■ What to work on
Copy the following material exactly as it appears.
----------------
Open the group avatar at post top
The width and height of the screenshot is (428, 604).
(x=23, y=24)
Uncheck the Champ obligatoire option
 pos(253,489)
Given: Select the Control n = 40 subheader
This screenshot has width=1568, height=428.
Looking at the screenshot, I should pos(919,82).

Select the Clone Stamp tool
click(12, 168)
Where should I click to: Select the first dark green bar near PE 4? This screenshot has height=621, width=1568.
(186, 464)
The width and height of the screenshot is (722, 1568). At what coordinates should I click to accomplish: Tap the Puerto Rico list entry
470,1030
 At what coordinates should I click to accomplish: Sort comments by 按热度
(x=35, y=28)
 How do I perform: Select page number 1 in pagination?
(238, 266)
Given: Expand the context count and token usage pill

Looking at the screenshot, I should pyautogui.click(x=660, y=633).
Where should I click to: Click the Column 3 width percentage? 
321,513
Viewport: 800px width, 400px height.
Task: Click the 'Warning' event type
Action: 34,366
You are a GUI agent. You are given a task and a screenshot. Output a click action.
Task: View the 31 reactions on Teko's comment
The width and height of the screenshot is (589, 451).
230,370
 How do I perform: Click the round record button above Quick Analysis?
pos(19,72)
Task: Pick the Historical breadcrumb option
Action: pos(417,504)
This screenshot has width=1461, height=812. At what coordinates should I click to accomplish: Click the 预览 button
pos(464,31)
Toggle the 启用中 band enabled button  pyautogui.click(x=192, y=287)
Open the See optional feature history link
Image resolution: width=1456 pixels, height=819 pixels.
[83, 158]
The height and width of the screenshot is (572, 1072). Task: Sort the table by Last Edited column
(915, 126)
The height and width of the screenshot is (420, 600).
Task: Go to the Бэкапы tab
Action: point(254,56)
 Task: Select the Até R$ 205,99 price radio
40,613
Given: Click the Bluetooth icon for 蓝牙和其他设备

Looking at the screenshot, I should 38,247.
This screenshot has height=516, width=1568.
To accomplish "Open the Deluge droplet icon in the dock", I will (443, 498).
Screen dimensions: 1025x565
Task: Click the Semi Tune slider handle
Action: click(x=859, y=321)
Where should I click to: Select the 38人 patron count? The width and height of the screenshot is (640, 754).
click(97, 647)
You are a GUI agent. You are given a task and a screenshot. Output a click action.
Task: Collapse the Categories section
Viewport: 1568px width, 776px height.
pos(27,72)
----------------
■ Right answer
Open the group avatar at post top
The width and height of the screenshot is (428, 604).
(x=23, y=24)
Uncheck the Champ obligatoire option
 pos(253,489)
Given: Select the Control n = 40 subheader
This screenshot has width=1568, height=428.
Looking at the screenshot, I should pos(919,82).

Select the Clone Stamp tool
click(12, 168)
Where should I click to: Select the first dark green bar near PE 4? This screenshot has height=621, width=1568.
(186, 464)
The width and height of the screenshot is (722, 1568). At what coordinates should I click to accomplish: Tap the Puerto Rico list entry
470,1030
 At what coordinates should I click to accomplish: Sort comments by 按热度
(x=35, y=28)
 How do I perform: Select page number 1 in pagination?
(238, 266)
Given: Expand the context count and token usage pill

Looking at the screenshot, I should pyautogui.click(x=660, y=633).
Where should I click to: Click the Column 3 width percentage? 
321,513
Viewport: 800px width, 400px height.
Task: Click the 'Warning' event type
Action: 34,366
You are a GUI agent. You are given a task and a screenshot. Output a click action.
Task: View the 31 reactions on Teko's comment
The width and height of the screenshot is (589, 451).
230,370
 How do I perform: Click the round record button above Quick Analysis?
pos(19,72)
Task: Pick the Historical breadcrumb option
Action: pos(417,504)
This screenshot has width=1461, height=812. At what coordinates should I click to accomplish: Click the 预览 button
pos(464,31)
Toggle the 启用中 band enabled button  pyautogui.click(x=192, y=287)
Open the See optional feature history link
Image resolution: width=1456 pixels, height=819 pixels.
[83, 158]
The height and width of the screenshot is (572, 1072). Task: Sort the table by Last Edited column
(915, 126)
The height and width of the screenshot is (420, 600).
Task: Go to the Бэкапы tab
Action: point(254,56)
 Task: Select the Até R$ 205,99 price radio
40,613
Given: Click the Bluetooth icon for 蓝牙和其他设备

Looking at the screenshot, I should 38,247.
This screenshot has height=516, width=1568.
To accomplish "Open the Deluge droplet icon in the dock", I will (443, 498).
Screen dimensions: 1025x565
Task: Click the Semi Tune slider handle
Action: click(x=859, y=321)
Where should I click to: Select the 38人 patron count? The width and height of the screenshot is (640, 754).
click(97, 647)
You are a GUI agent. You are given a task and a screenshot. Output a click action.
Task: Collapse the Categories section
Viewport: 1568px width, 776px height.
pos(27,72)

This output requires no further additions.